Eines muss klar sein: Bundestagsabgeordnete, die für den Einsatz deutscher Soldaten und damit für den Krieg als Mittel der Politik in Afghanistan gestimmt haben, sind mit verantwortlich für diese Toten und die vielen tausenden Menschen, die diesem nunmehr Jahre andauernden und immer weiter eskalierenden Krieg zum Opfer gefallen sind. Bundestagsabgeordnete entscheiden über Leben und Tod. Welches Leben aber wird durch diesen Krieg und die durch ihn verschuldeten Toten gerettet?
Ich stelle mir vor, ich habe für diesen Krieg gestimmt und höre morgens beim Frühstück die oben zitierten Nachrichten. Muss mir nicht der Bissen im Halse stecken bleiben? Muss ich mich nicht schuldig fühlen? Habe ich nicht mit gemordet? Kann man sich – wie es McCrystal getan hat – für den Tod von Unschuldigen entschuldigen? Ist es nicht schlimmster Zynismus, darüber „betrübt“ zu sein, zu suggerieren, „eine gründliche Untersuchung des Vorfalls“ würde verhindern, „dass so etwas noch einmal passiere“, wo zahllose Untersuchungen zuvor die neuen Toten nicht verhindert haben? Und sagt einem nicht schon der gesunde Menschenverstand, dass, solange weiter Krieg geführt wird, weitere Menschen sterben werden?

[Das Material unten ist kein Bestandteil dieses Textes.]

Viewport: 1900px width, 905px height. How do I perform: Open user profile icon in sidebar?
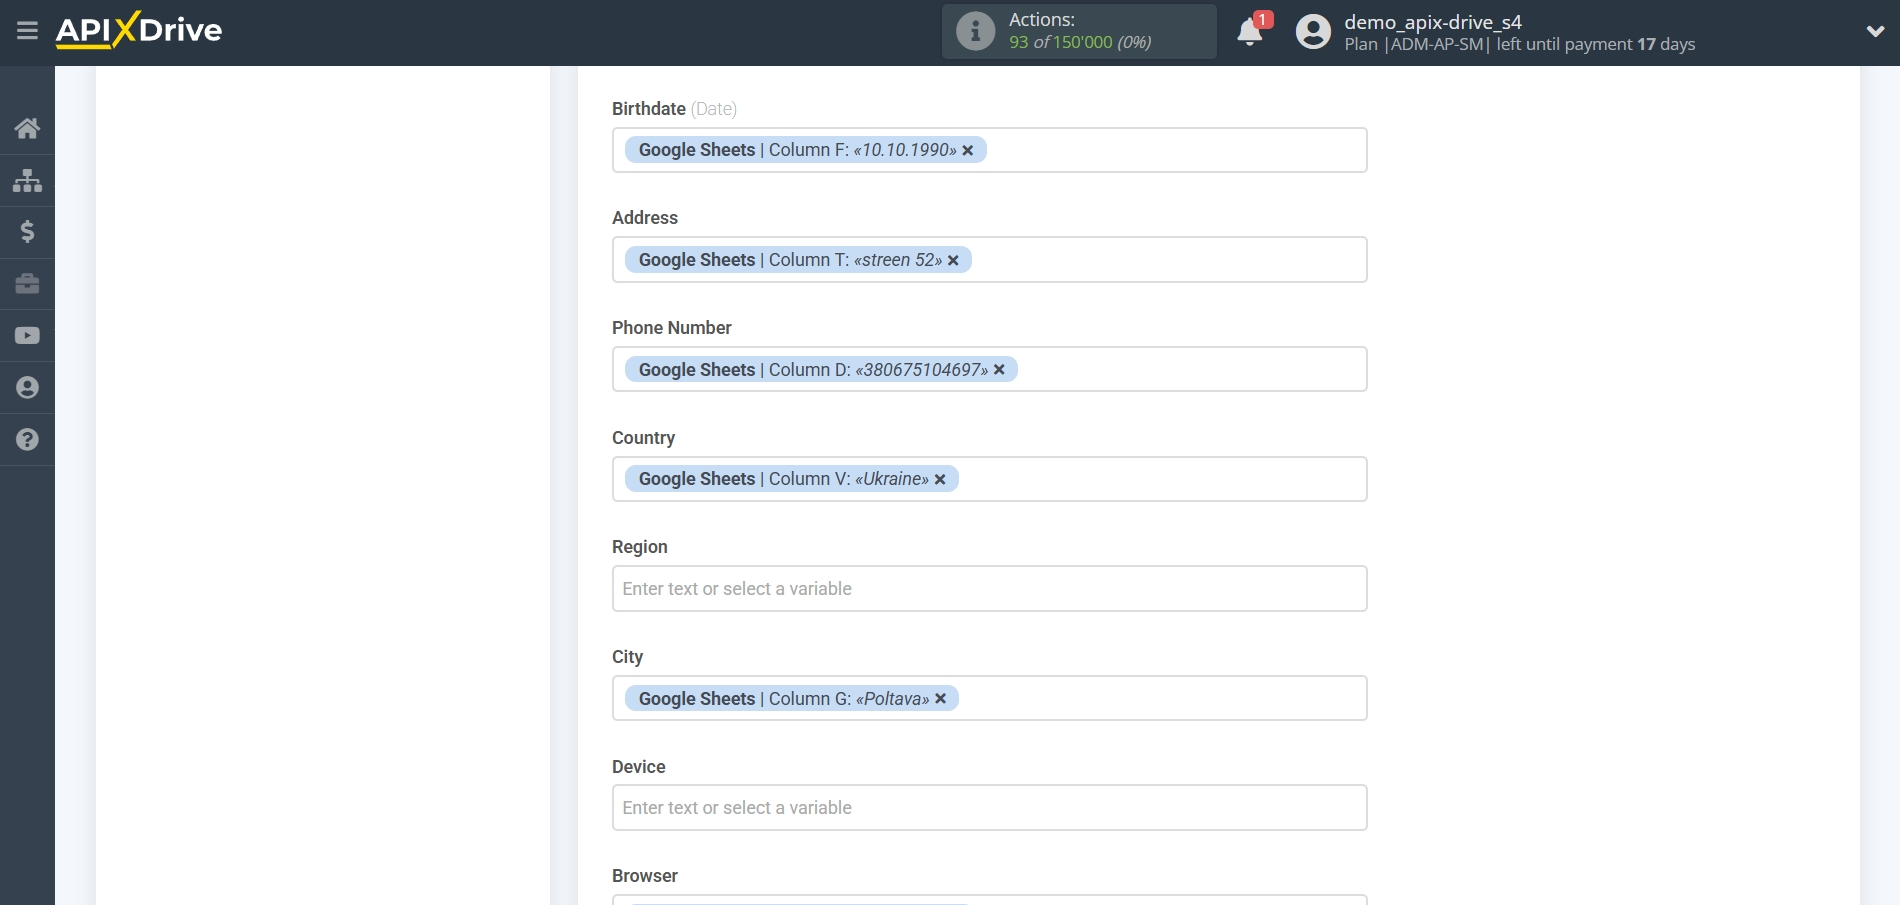(x=27, y=388)
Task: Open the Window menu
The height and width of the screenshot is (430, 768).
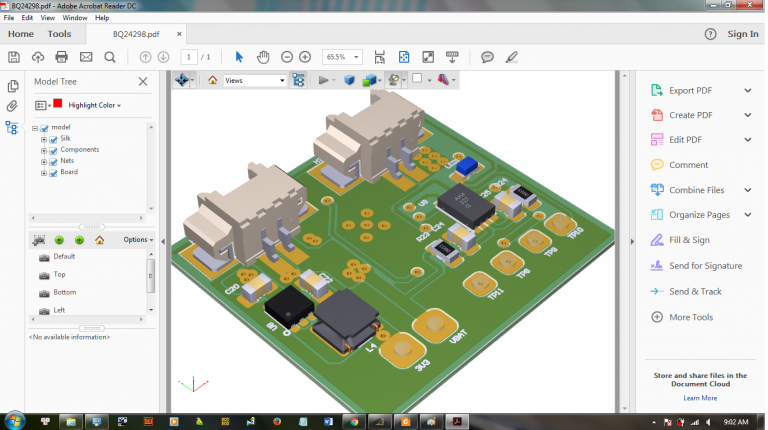Action: pos(74,18)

Laut Grundgesetz sind die Abgeordneten des Deutschen Bundestages „nur ihrem Gewissen unterworfen“. Es ist ein Allgemeinplatz, dass die politische Praxis anders aussieht. Sich aber bewusst zu machen, mit der eigenen Stimme für die Fortsetzung des Krieges und damit für den Tod und die Verstümmelung weiterer unschuldiger Menschen verantwortlich zu sein, vielleicht hilft das, zur Besinnung zu kommen, zur Vernunft, „jener Vernunft, die uns den Frieden befiehlt, weil der Unfriede ein anderes Wort für die extreme Unvernunft geworden ist.“ So Willy Brandt in seiner Rede anlässlich des 1971 an ihn verliehenen Friedensnobelpreises. In seinem Testament hat Alfred Nobel festgelegt, nach welchen Kriterien der Friedensnobelpreis verliehen werden soll: „…an denjenigen, der am meisten oder am besten auf die Verbrüderung der Völker und die Abschaffung oder Verminderung stehender Heere sowie das Abhalten oder die Förderung von Friedenskongressen hingewirkt hat.“ Dies sollte deutschen Parlamentariern allein Anlass genug sein, noch einmal zu überdenken, ob sie es mit ihrem Gewissen vereinbaren können, an diesem Freitag für eine Fortsetzung des Krieges in Afghanistan zu stimmen.